Refuting the flat Earth fallacy

This rollicking adventure indicts lazy and self-satisfied readings of the past


This article is taken from the October 2023 issue of The Critic. To get the full magazine why not subscribe? Right now we’re offering five issues for just £10.

Despite what commentators as diverse as Ira Gershwin and Barack Obama would have you believe, Christopher Columbus did not discover that the world was round. That honour goes to Aristotle, who in about 330 BC first postulated a globe-shaped earth at the centre of a spherical universe. James Hannam’s The Globe takes us on a whirlwind 2,000-year tour d’horizon of how the counter-intuitive theory of a round world became accepted as scientific fact.

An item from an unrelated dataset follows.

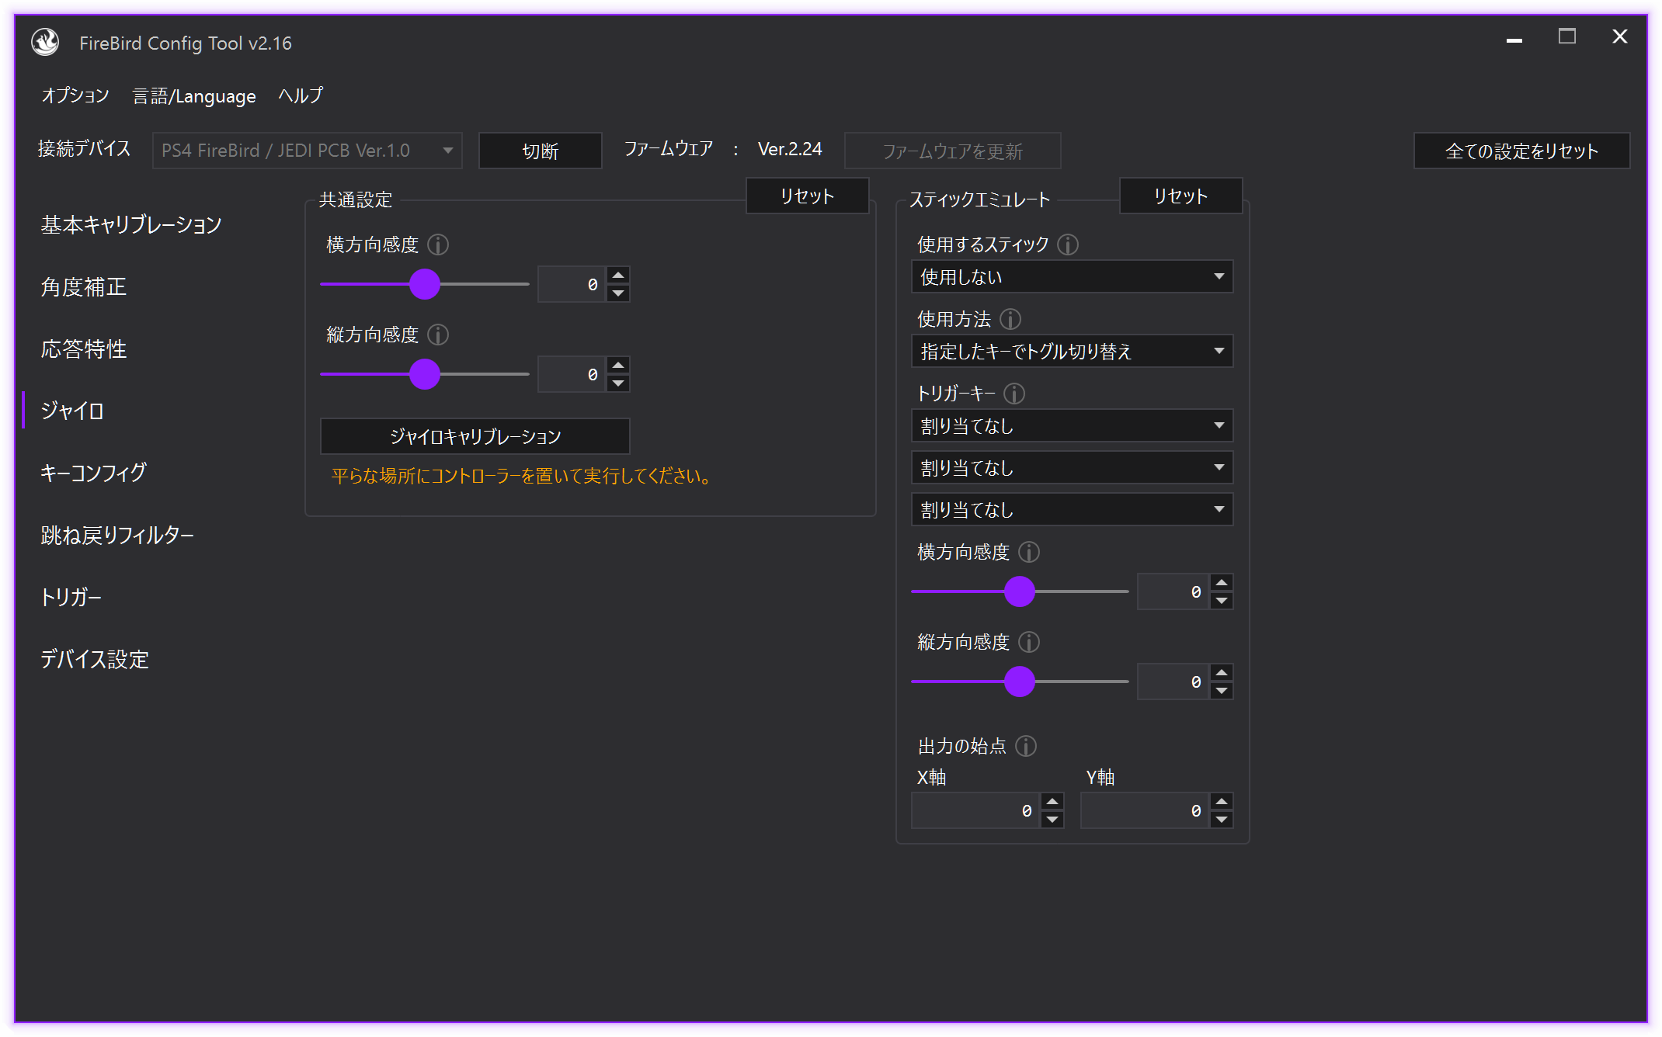Viewport: 1662px width, 1037px height.
Task: Click the 全ての設定をリセット button
Action: [1521, 151]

The Globe: How the Earth Became Round, James Hannam (Reaktion, £16.99)

Hannam brings us first to ancient Babylon, Egypt and Persia to explain the most widely accepted theory both before and after Aristotle: the disc-shaped earth. A dizzyingly rapid condensation of several centuries of Greek theorising then ensues, leading to Aristotle and the experiments of Eratosthenes of Cyrene (c.276–c.195 BC). He famously proved the globe theory by estimating the circumference of the earth using nothing more than the sun, several sticks and a bit of trigonometry.

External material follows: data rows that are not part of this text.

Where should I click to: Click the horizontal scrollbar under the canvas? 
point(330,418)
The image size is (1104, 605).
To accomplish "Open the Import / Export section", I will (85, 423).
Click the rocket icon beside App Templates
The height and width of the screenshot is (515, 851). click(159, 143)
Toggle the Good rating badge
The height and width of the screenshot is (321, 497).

Subsequent chapters explore the cosmologies of ancient Rome, China, India, Sasanian Persia, and various Jewish and Muslim scholars. We learn of the Chinese four-cornered earth, the way in which Vedic scholars of India first justified the concept of a round earth because it improved the accuracy of their ritual calendar, and how colonisers of various sorts used the flat-earth cosmologies of New World civilisations as “proof” of their unenlightened status.

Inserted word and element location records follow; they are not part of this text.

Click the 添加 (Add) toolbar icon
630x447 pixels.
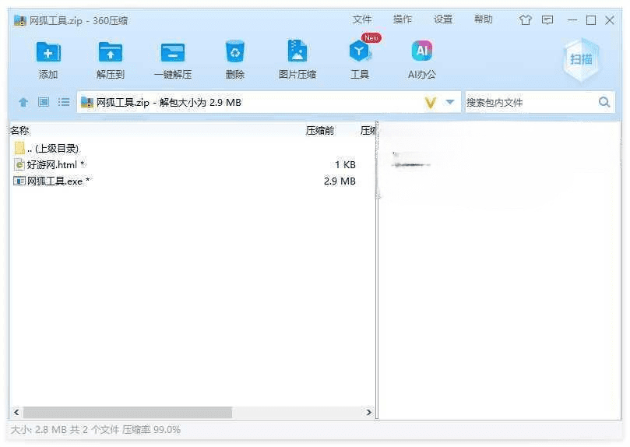(x=48, y=53)
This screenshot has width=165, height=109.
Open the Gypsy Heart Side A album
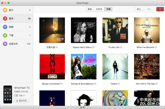[x=84, y=30]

The book ends as rapidly as it began, with an account of the flat literary worlds created by the medievalists-turned-fantasy authors C.S. Lewis and J.R.R. Tolkien, in order to make a point about our modern tendency to condescend to historical people whose worldviews we find uncongenial or difficult to understand.

Hannam’s narrative is at its most illuminating when discussing the wide acceptance of the spherical earth theory in the European Middle Ages. Far from the drooling, dogma-blinded pantomime bigots invented by the “Enlightenment” to shame their forebears, mediaeval thinkers were keen cosmologists who by and large had read their Aristotle. Some, such as Bede in the 7th century, arrived at similar conclusions on their own. Take that, Gershwin.

Whilst readers will encounter some familiar names (Augustine, Aquinas and Dante all figure in the section on the High Middle Ages), Hannam takes care to expand his evidence beyond the rarefied preserves of mediaeval academia. After all, it’s one thing to show that the impossibly learned St Thomas Aquinas knew the world was round, quite another to demonstrate that the proverbial mediaeval peasant-in-the-street did.

Christopher Columbus thought it was pear-shaped, apparently

Hannam makes the best of the limited evidence, weaving 13th century French didactic poems, popular travel accounts and contemporary maps into a cohesive narrative. Whilst it might be true that the only thing we know for certain about the 14th century traveller “Sir John Mandeville” is that he was not named Sir John Mandeville, his bestselling account of his journeys to India, China and the Middle East is an important indication that his middlebrow audience was well aware of the spherical nature of the earth.

Christopher Columbus gets rather short shrift. Hannam gleefully skewers the historical truism that the Genoese navigator told 16th century Europe something it didn’t know already. In fact, “about the only European who didn’t think the earth was spherical was none other than Christopher Columbus himself”. He thought it was pear-shaped, apparently.

The Globe ranges widely over both time and place. The sheer profusion of names and concepts might occasionally leave the casual reader searching for a flat surface on which to lie down. Nevertheless, it is a tribute to his vast (though lightly worn) erudition that Hannam has been able to encapsulate such a variety of historical sources into an enjoyable, fast-paced narrative. Those whose scholarly appetites have been whetted can consult the comprehensive and well-chosen bibliography for follow-up reading.

The lasting value of The Globe is not its whistle-stop tour of historical cosmologies, but its neat summary (and dismissal) of the “alleged conflict” between religion and science, and between the world-views of people past and present. Though the dismissal is perhaps a little too neat — not least because the so-called conflict is a whole genre of books in itself — Hannam nevertheless argues persuasively. We ought not cast aspersions on people of the past for not being aware of things we know now — especially when those things are as “divorced from common sense” and everyday experience as the theory of a spherical earth. Read this way, The Globe is as much an indictment of our lazy and self-satisfied readings of the past as it is a rollicking scientific-historical adventure.